Like all cult films, Johnny Guitar (revived for a week in a new 35mm print) is a pop-cultural magpie’s nest, conflating Casablanca, Sunset Boulevard, and The Ox-Bow Incident—not to mention Jean Cocteau. This blatantly theatrical western immediately confounds the generic imperative with a 40-minute interior scene played by Crawford as though it were Shakespeare. The most dogged of stars (the original Demi Moore), Crawford was making her first western since 1928. She demanded the man’s role, essentially switching parts with nominal hero Sterling Hayden. “Feminism has gone too far,” The New York Herald-Tribune began its review.

Packaged by super-agent Lew Wasserman, whose clients included Crawford, Ray, novelist Roy Chanslor, and screenwriter Philip Yordan, Johnny Guitar followed the second wave of HUAC’s Hollywood hearings. Although saturated in Cold War atmospherics, the movie is less allegory than distillation; its plot turns on vigilante justice, xenophobia, and guilt by association. Ray was a former Communist. So was Hayden, already regretting the “friendly” testimony that saved his career. Yordan fronted for blacklisted writers. Ward Bond, a leader of the right-wing Motion Picture Alliance for the Preservation of American Ideals, played a wealthy rancher who heads a lynch mob.
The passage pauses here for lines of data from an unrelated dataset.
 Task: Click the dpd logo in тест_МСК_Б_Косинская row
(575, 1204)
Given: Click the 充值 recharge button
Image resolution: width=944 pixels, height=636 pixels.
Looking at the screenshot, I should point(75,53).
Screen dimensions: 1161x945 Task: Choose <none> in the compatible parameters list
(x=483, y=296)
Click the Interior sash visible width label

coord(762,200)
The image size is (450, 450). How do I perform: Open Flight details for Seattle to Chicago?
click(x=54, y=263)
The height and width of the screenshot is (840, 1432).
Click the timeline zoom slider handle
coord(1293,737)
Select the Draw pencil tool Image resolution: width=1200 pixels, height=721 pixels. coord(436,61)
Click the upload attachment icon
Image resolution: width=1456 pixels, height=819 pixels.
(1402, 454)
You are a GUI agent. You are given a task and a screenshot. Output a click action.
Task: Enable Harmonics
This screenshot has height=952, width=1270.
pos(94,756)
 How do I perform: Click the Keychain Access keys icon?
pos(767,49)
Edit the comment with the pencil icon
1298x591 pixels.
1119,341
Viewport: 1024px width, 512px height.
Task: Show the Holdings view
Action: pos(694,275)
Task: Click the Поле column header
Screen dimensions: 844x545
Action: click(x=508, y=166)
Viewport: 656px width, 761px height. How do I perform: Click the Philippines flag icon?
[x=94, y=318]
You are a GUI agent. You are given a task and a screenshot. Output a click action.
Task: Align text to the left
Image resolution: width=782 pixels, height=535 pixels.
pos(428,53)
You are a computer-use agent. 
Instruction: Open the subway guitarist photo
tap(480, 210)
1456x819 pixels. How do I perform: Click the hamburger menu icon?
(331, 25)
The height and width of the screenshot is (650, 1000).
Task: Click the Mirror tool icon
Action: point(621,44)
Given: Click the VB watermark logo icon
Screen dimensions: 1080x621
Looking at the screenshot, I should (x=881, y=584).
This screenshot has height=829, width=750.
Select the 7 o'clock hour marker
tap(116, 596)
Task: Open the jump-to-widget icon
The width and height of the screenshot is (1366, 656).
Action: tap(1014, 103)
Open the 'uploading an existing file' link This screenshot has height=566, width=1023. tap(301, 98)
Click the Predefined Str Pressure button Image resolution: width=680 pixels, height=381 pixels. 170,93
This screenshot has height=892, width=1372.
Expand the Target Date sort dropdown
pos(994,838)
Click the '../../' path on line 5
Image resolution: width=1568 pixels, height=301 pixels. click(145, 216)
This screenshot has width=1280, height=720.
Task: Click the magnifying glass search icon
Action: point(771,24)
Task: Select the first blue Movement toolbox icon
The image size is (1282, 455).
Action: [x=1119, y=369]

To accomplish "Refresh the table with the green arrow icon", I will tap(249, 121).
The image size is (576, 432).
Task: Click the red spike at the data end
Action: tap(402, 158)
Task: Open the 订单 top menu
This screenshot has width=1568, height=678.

He and Mercedes McCambridge, as the resident demagogue, are out to burn Crawford’s witch.

The on-screen tension between the actresses was exacerbated by McCambridge’s marriage to Crawford’s ex, and Crawford’s star fits drove her director nuts: “The atrocity Johnny Guitar is finished and released, to dreadful reviews and great financial success,” Ray wrote to a friend. “Nausea was my reward.” Sartre could not have put it better.